Servaas van Breda Theron (9 May 1918 – 14 March 1986) was a South African World War II fighter ace, credited with 10 'kills'.

==World War II==

He joined the Permanent Force in 1938. After flight training he was posted to 1 Squadron SAAF in 1940, before being posted as a flight commander to 2 Squadron SAAF in October that year. He later went to 3 Squadron SAAF, staying there until May 1941. While there he scored 5 aerial victories and took part in destroying 8 on the ground, earning a DFC in March 1941. On 13 March 1941, Theron landed alongside a Hawker Hurricane that had run out of fuel and siphoned petrol from his plane into the stranded plane and both planes made a getaway. On their return to base, they found the airfield under attack. Both Theron and the pilot he rescued shot down a Fiat CR.42.

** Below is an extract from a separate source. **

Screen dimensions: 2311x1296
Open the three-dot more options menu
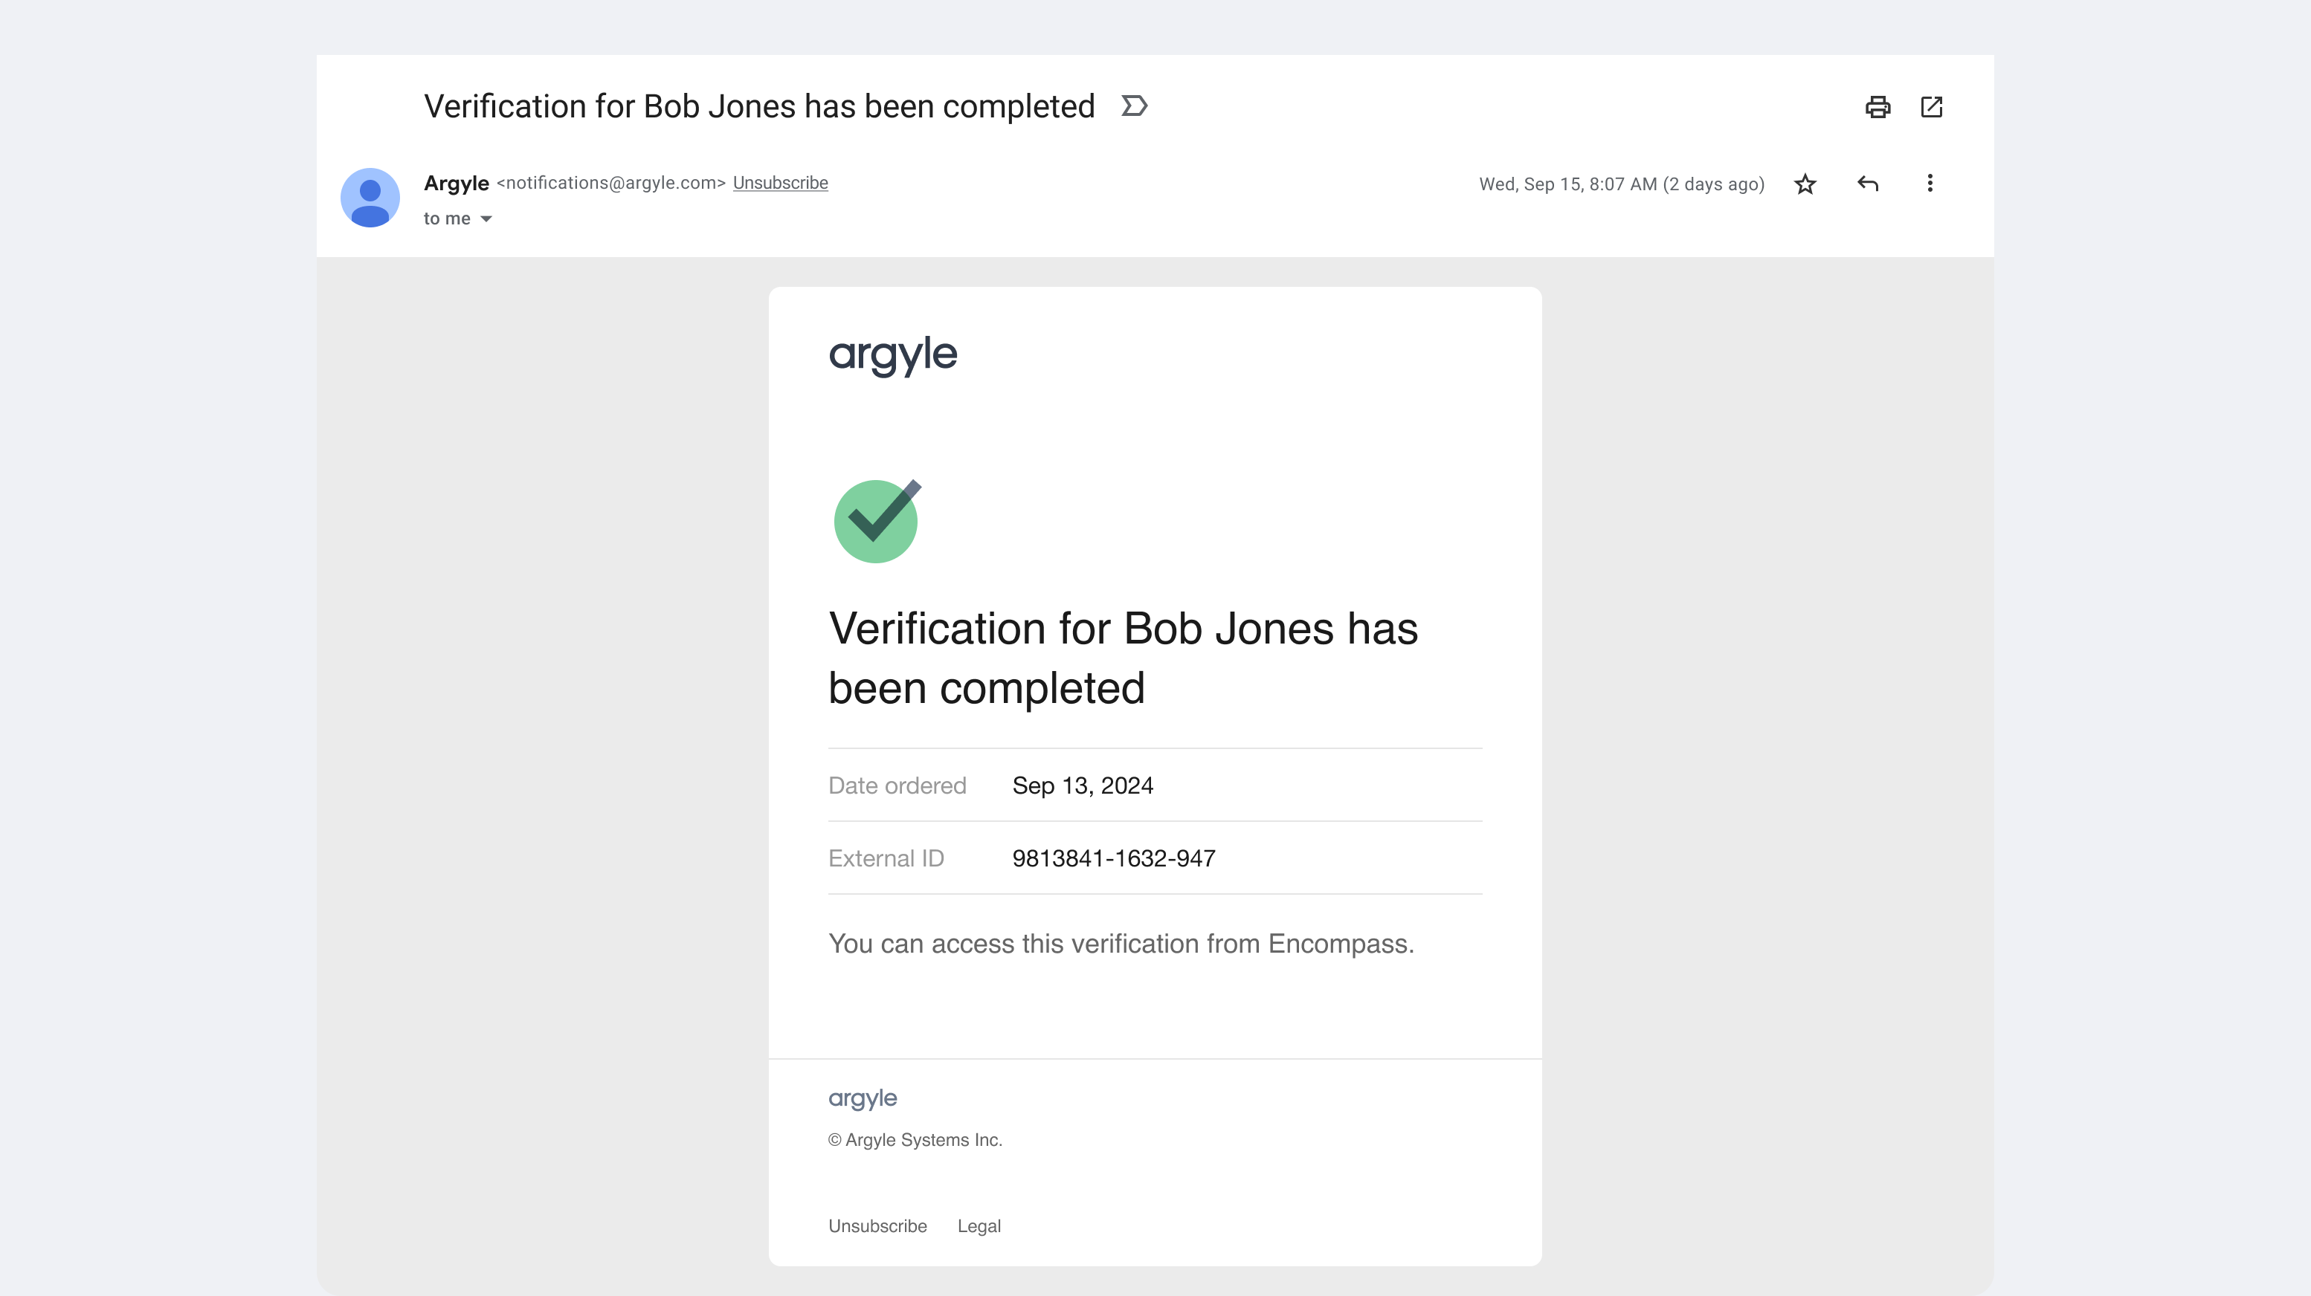(x=1930, y=184)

He returned to South Africa, becoming Chief Flying Instructor at the Central Flying School in 1943. He then went to the Mediterranean, joining No. 450 Squadron RAAF for a short period. In August 1943 he took command of 250 Squadron until April 1944. He was awarded the DSO in June 1944.

==Later career==

After the war he returned to South Africa and stayed in the South African Air Force. In 1946 he was awarded the Air Force Cross. He went on to command 2 Squadron SAAF and served in the Korean War from September 1950 to March 1951, flying Mustangs. He received a Bar to his DSO for his service in Korea.

He was then posted as an instructor at AFB Langebaanweg. He served as Director of Operations for the SAAF before his retirement in 1970.

After retiring from the Air Force he became Chairman of Hawker Siddeley International.